Renal medullary oxygenation during laparoscopic vs open surgery: the impact of blood pressure management—a pilot randomized controlled trial
The impact of blood pressure targets and surgical approach (laparoscopic or open) on continuous urinary oxygenation (PuO2), a validated surrogate of renal medullary PO2, during general surgery, is unclear. We aimed to assess the effects of different blood pressure targets and surgical procedures on PuO2. We randomized patients receiving either laparoscopic or open surgery into two mean arterial pressure (MAP) target groups: usual MAP or a high MAP. We measured PuO2 in real-time and analyzed it according to the type of surgery and blood pressure target.

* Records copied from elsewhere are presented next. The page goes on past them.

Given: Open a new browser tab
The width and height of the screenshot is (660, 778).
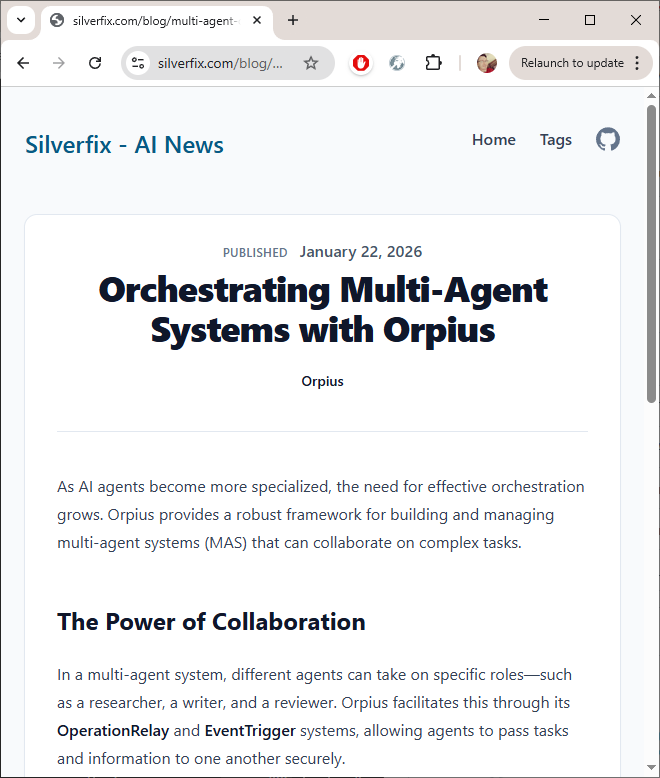Looking at the screenshot, I should click(x=293, y=20).
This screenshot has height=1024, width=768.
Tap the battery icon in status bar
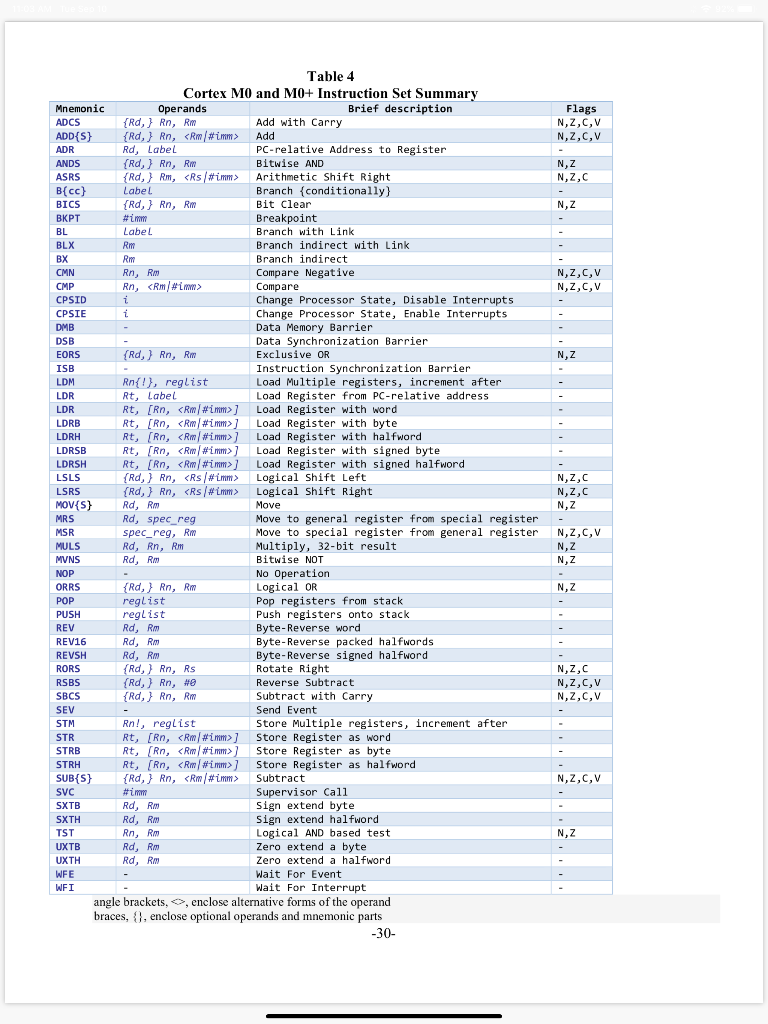click(746, 9)
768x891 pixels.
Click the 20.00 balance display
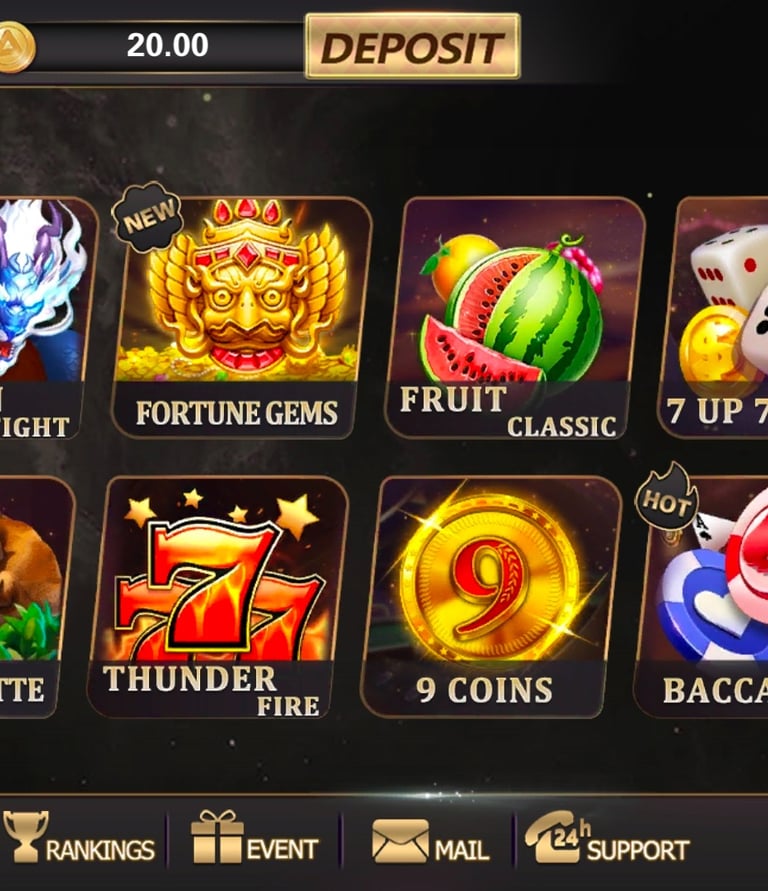[x=168, y=45]
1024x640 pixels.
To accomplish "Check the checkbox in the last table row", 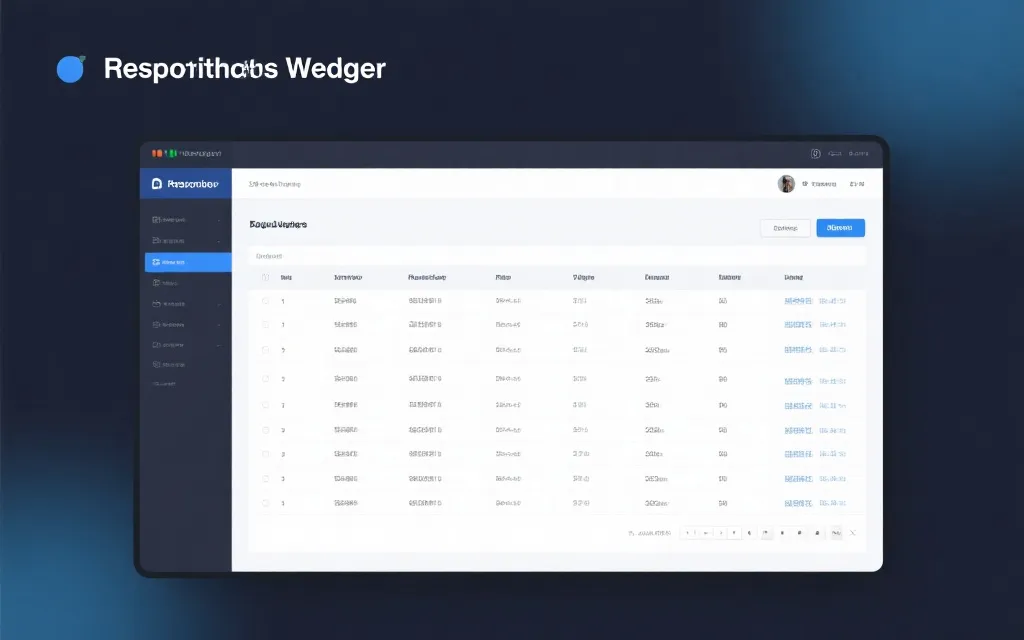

The study was retrospectively registered on the 5th of July 2023 (ACTRN12623000726651). We included 43 participants who underwent either laparoscopic (n = 20) or open surgery (n = 23). We found that PuO2 significantly decreased during both laparoscopic and open surgery under a usual blood pressure target (− 51% and − 49%, respectively). However, there was a sharper fall with laparoscopic surgery resulting in a higher PuO2 with open surgery (mean difference: 11 ± 1 mmHg higher; p < 0.001). Targeting a higher MAP resulted in a higher PuO2 over time during laparoscopic surgery (mean difference: 7 ± 1 mmHg, p < 0.001). In contrast, targeting a usual MAP resulted in a higher PuO2 during open surgery (mean difference: 7 ± 1 mmHg, p < 0.001). Surgical approach and intraoperative blood pressure targets significantly impact urinary oxygenation. Further studies with larger sample sizes are needed to confirm these findings and understand their potential clinical implications.Registration number: ACTRN12623000726651; Date of registration: 05/07/2023 (retrospectively registered).